:: Activity ::
Ignoring the images, restate the records below word for word.

[Saved entries]
• • • • • • •

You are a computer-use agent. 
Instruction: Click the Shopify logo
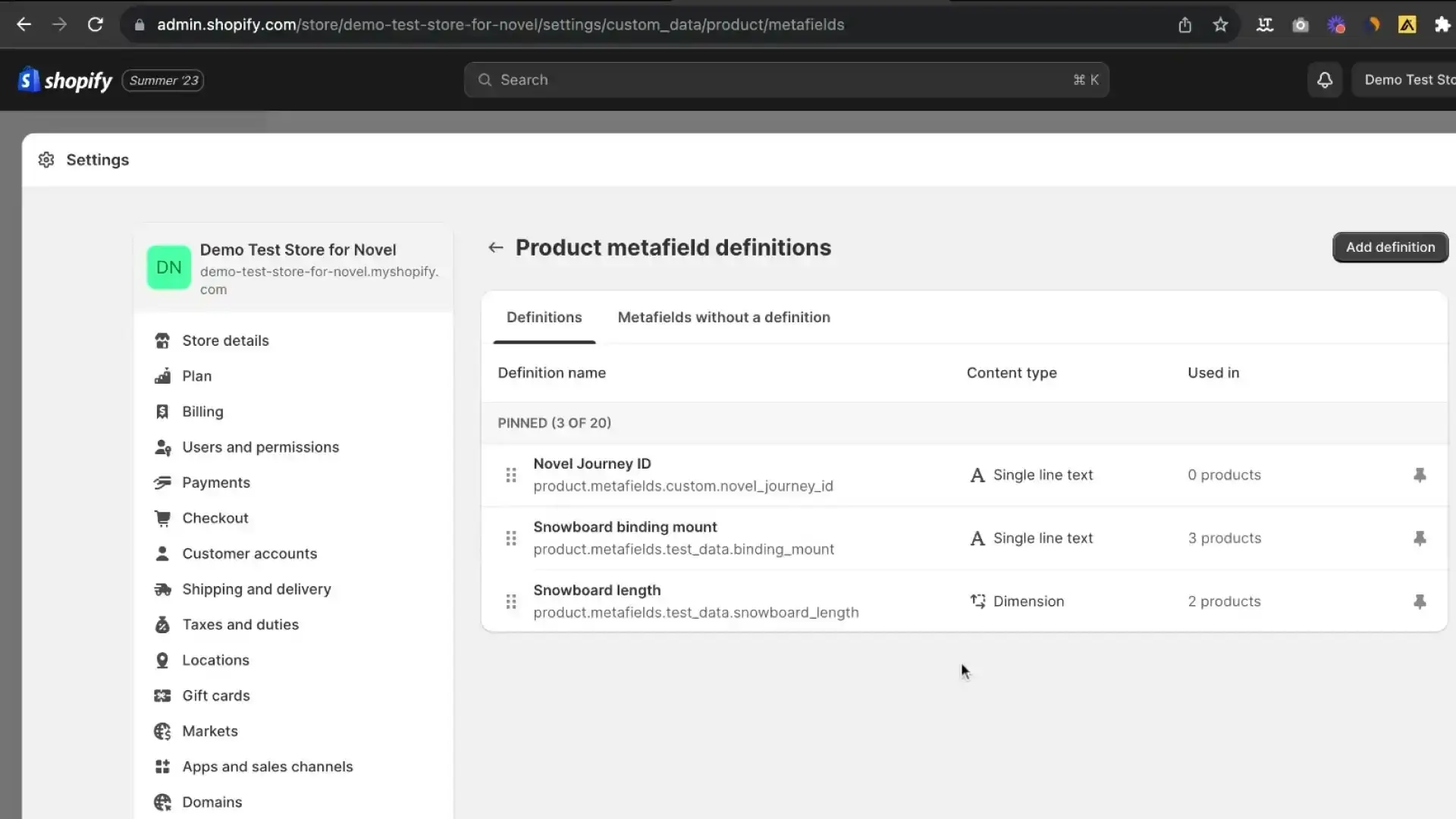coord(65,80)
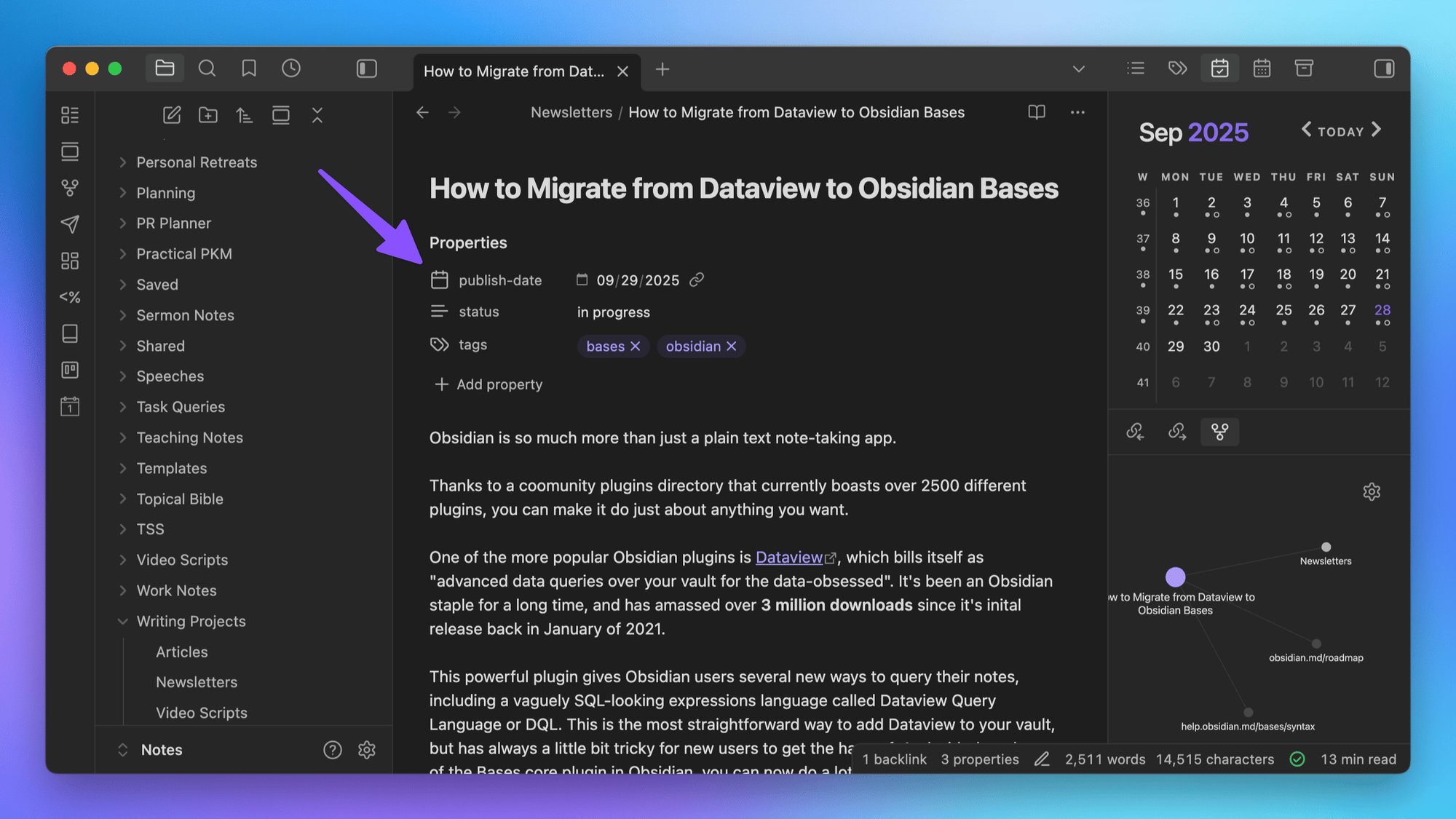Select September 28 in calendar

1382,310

• • • • • • •

:: Response box ::
You are a computer-use agent. 
Instruction: Click the Shopify logo
coord(65,80)
Select September 28 in calendar

1382,310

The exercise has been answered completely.